Situated in southern Spain, Alcalá enjoys a Mediterranean climate characterised by mild wet winters and hot dry summers. The town is on elevated terrain in relation to Seville. This area is known as Los Alcores, and Alcalá is the largest urban development in this area.

The River Guadaíra runs through town and has in places formed a steep-sided valley with low cliffs. The upper river watershed runs from the east and south-east of town. It proceeds through town and joins the Guadalquivir to the south of Seville. The river has for many years been heavily contaminated with the by-products of olive processing and other waste being dumped directly into the river. Large amounts of foam and an unpleasant smell are not uncommon features of the river in winter. Despite this, the river provides a haven for much wildlife as its banks are well covered with trees and vegetation.

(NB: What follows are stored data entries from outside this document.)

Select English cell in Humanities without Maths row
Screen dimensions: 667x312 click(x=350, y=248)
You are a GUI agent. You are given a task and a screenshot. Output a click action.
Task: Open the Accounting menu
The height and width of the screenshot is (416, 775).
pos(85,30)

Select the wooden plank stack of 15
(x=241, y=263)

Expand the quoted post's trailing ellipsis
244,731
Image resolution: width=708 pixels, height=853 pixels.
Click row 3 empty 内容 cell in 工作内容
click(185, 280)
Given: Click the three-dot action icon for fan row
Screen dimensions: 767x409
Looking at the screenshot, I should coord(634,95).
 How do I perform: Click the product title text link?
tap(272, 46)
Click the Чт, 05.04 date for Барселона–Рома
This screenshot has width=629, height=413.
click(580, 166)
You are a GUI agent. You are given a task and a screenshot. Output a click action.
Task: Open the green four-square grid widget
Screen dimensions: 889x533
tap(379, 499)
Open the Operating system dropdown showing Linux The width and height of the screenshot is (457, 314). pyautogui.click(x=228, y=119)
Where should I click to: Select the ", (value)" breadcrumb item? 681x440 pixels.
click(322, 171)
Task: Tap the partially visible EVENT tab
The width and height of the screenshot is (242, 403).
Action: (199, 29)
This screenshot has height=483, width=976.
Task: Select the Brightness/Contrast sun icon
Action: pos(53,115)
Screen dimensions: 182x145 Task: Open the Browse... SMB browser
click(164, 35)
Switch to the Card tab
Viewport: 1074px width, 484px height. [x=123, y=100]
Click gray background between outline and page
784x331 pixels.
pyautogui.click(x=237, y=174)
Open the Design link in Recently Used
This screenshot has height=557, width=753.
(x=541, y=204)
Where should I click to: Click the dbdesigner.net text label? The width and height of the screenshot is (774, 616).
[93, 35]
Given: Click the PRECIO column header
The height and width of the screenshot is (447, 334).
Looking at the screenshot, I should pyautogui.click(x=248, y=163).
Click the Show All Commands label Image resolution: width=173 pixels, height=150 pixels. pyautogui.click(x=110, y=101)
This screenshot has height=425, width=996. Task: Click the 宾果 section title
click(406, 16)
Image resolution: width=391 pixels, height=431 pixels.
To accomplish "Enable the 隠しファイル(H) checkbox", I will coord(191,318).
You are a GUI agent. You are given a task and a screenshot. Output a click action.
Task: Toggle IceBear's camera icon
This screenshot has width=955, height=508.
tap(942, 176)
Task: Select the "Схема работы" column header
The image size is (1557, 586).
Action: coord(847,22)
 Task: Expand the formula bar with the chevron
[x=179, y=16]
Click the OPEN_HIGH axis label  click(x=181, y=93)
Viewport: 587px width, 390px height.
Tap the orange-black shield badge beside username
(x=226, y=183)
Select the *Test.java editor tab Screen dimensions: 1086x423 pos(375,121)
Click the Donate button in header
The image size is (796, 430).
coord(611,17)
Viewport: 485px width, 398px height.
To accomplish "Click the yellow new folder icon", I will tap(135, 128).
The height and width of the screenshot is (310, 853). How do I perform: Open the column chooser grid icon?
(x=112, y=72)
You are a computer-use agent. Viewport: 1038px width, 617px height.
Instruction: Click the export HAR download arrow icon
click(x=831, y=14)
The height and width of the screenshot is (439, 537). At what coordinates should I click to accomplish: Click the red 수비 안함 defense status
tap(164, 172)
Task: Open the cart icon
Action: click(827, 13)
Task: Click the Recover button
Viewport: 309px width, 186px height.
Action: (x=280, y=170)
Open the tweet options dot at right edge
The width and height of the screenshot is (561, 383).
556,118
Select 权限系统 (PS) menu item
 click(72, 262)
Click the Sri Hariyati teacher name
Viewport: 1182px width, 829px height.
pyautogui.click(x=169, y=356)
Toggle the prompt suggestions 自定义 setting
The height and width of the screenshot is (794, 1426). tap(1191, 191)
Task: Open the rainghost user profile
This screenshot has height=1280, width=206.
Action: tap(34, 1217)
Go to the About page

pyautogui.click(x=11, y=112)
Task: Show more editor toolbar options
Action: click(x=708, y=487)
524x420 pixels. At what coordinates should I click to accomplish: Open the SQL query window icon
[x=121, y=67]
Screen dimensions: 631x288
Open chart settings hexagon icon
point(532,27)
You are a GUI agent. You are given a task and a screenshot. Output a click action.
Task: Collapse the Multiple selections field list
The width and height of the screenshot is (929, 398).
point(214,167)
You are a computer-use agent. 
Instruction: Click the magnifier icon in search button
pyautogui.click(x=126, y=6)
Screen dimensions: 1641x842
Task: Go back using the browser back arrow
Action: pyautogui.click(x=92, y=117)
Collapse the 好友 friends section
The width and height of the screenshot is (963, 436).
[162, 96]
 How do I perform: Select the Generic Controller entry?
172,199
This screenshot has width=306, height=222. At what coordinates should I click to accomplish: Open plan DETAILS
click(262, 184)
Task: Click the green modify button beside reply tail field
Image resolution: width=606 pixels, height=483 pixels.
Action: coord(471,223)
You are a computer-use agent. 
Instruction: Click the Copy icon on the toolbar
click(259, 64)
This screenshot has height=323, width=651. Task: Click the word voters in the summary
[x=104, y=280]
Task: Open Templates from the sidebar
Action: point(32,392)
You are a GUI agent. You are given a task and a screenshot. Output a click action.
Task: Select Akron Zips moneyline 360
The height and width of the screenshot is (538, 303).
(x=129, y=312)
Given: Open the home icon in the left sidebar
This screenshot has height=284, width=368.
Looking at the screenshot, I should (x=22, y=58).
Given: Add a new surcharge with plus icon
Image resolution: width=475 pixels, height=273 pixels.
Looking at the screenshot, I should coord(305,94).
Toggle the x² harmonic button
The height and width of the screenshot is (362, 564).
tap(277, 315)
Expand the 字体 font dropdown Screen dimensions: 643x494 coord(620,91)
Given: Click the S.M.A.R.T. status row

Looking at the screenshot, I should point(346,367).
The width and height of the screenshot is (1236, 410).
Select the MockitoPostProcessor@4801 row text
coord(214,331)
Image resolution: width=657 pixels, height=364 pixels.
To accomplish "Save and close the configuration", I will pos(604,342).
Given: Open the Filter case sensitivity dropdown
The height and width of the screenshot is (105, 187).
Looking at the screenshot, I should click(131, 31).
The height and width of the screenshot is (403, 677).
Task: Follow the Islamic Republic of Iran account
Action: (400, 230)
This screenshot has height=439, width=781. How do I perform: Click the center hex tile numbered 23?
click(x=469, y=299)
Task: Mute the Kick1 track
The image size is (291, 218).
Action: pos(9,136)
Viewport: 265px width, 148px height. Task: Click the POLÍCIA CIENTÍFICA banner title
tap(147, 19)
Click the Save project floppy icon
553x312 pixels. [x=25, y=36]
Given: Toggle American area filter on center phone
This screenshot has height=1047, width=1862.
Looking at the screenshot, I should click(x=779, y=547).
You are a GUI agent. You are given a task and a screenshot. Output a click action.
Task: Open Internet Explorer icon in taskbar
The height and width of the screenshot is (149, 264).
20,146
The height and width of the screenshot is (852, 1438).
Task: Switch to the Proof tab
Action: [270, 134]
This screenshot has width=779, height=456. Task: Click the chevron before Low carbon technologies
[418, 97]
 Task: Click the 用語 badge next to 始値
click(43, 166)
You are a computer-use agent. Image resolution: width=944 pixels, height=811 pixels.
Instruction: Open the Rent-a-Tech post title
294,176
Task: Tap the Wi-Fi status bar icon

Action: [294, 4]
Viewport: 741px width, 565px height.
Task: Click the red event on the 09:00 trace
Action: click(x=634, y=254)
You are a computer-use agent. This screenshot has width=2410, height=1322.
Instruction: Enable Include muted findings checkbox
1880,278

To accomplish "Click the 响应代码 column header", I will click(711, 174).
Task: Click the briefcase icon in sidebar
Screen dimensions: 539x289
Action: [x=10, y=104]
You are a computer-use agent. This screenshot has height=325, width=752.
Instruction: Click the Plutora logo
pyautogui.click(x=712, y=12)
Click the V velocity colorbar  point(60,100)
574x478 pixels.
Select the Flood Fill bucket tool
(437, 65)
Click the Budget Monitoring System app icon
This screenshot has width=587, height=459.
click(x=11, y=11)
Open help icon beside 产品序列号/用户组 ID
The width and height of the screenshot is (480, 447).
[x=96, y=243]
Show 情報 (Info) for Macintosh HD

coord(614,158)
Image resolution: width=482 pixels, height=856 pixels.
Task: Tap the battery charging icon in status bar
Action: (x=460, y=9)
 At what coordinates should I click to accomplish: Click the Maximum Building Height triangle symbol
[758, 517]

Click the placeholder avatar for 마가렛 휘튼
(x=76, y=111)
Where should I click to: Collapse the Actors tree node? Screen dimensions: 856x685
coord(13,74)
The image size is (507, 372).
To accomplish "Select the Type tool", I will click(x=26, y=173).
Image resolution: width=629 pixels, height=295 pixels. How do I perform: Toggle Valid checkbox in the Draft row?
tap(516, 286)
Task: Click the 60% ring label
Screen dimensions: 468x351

Until the beginning of the 20th century, in 1930 the dam was built in the Guadalquivir river as it passes Alcalá del Río, the Guadaira River was a major spawning river basin for the European Sturgeon (Acipenser sturio) sustaining a successful fishery and caviar industry in the area. On 28 March 2007 the only figurative bridge in Europe, the Dragon Bridge, was inaugurated as part of the town's beltway.

On the southern side of the river is a large area of stone pine woodland, Oromana.

==Transportation==

The A-92 motorway runs east–west through the north part of the town and the A-392 road runs from NE to SW through the town. The Tranvía Metropolitano de Alcalá de Guadaíra has been under construction since 2007, but has not opened as of 2020.